Bristol school changes

BRISTOL, Va. - Aging, obsolete, and not handicapped-accessible: these all are problems that Bristol, Va. Elementary schools are facing.

Bristol, Va. school leaders met Monday night to discuss the future of some of the school buildings.

Highland View Elementary School was built in 1938 and Stonewall Jackson Elementary in 1948. Both have maintenance issues, which has led to talks of a new school.

Now renovating the old or building new is the question in Bristol.

Of the four elementary schools in the area the newest one is almost forty years old, and with aging buildings comes many maintenance issues. School Superintendent Dr. Mark Lineburg says, "It is time to begin the discussion about the future of our elementary schools and this is just the beginning."

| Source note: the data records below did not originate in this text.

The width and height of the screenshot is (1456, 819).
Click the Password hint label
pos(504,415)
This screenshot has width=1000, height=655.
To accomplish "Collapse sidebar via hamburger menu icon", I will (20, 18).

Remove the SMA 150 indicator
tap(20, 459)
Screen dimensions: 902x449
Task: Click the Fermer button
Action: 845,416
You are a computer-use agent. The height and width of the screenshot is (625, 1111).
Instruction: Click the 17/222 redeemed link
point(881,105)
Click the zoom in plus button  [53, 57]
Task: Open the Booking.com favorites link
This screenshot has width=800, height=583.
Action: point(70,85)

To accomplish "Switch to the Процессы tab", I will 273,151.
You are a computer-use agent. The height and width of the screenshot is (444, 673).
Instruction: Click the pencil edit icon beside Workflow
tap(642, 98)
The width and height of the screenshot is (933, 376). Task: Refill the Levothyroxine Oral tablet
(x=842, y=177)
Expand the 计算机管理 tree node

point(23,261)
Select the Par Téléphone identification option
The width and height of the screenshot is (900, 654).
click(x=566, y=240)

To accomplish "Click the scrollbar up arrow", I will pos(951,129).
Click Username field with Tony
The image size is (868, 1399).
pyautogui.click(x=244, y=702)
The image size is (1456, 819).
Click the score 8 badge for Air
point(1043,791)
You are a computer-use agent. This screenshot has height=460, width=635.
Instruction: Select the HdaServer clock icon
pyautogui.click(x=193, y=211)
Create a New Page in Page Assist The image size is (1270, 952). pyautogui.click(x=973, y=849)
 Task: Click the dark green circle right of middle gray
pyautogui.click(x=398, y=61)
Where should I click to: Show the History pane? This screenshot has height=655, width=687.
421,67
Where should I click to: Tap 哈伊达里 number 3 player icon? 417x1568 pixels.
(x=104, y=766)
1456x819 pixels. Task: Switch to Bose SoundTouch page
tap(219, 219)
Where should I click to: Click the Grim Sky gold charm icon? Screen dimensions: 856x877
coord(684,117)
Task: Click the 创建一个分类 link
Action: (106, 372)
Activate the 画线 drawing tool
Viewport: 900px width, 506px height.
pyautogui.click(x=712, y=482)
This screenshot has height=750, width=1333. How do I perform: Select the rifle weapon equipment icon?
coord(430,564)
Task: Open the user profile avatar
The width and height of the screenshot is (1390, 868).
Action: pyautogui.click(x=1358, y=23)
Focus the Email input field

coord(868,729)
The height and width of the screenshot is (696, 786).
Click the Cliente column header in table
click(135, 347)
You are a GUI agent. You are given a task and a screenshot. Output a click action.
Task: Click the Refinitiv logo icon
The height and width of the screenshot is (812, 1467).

According to a 2011 facility study Highland View Elementary is functionally obsolete, Stonewall Jackson Elementary is significantly aging, and Washington-Lee Elementary is at already capacity. It is also not handicapped-accessible.

The Bristol, Va. School Board has started discussing possible solutions, but it isn't just about closing a school. There are capacity issues which could lead to a domino effect among all its elementary schools.

Whatever plan the school board chooses whether it is redistricting, closing a school, building a new school, or grade level reconfiguration, the impact will be felt in many ways. President of Bristol, Va. Public School Education Foundation Board Catherine Brillhart says, "I believe the cost of doing nothing will be more significant as far as costs down the road."

There are six different variations of combining, splitting and closing schools on the table. The next step is weighing out all options and hearing from the public to try and find the best possible scenario.

School leaders are hopeful to have a plan by the end of the school year.